Asrida menceritakan, untuk membuat film dokumenter itu, diawali dengan riset selama tiga bulan. ”Setelah keadaan Mama Halusina berubah, saya konsultasi dengan mentor Ucu Agustin. Saya langsung diminta segera produksi filmnya,” kata Asrida.
Untuk pengambilan gambar, Asrida sebagai sutradara dibantu kamerawan Vera Lestafa dan Produser Lini Kiki Febriyanti. Selama sepuluh hari, Asrida berusaha membuat Halusina nyaman ketika diikuti kamera ke mana pun. Dari sembilan kru film yang terlibat, hanya tiga orang yang mengikuti Halusina.

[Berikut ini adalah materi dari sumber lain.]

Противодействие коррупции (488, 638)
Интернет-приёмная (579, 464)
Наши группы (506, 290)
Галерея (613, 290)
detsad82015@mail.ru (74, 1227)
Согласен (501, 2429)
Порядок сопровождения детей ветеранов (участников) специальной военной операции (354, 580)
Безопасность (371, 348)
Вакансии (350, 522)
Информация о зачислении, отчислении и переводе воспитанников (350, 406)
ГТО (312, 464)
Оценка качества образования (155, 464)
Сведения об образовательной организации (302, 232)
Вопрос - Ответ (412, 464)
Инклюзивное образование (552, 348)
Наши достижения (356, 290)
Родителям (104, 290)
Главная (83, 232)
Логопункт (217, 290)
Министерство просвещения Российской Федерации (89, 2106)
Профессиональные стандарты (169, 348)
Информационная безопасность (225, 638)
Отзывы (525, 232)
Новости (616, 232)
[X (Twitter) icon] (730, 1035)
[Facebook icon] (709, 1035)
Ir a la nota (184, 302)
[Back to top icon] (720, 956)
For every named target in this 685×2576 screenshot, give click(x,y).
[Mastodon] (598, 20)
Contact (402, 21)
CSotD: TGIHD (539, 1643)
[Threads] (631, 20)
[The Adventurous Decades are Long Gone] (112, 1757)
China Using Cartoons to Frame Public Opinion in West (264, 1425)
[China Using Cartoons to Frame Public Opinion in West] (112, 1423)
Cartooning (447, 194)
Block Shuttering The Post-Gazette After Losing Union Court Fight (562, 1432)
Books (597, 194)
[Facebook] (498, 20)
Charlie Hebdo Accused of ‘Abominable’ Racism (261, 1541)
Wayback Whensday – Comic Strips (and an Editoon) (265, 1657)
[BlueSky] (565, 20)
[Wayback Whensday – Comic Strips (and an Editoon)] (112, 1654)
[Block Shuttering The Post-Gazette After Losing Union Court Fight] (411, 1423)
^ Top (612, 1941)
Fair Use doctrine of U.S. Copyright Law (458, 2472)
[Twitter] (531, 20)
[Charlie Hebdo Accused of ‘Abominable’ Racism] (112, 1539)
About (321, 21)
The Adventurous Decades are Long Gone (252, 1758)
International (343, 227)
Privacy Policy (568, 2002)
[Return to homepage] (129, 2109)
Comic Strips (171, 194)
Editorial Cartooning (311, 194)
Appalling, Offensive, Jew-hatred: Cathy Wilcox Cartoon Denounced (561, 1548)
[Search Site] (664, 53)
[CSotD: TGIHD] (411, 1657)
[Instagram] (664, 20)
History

Salah satu kendala yang dihadapi adalah bahasa Wamena yang digunakan masyarakat. ”Saya dibantu banyak orang untuk menerjemahkan bahasa Wamena. Untuk menerjemahkan dibutuhkan waktu satu bulan dan editing film satu bulan,” ujar Asrida menceritakan film berdurasi 65 menit ini.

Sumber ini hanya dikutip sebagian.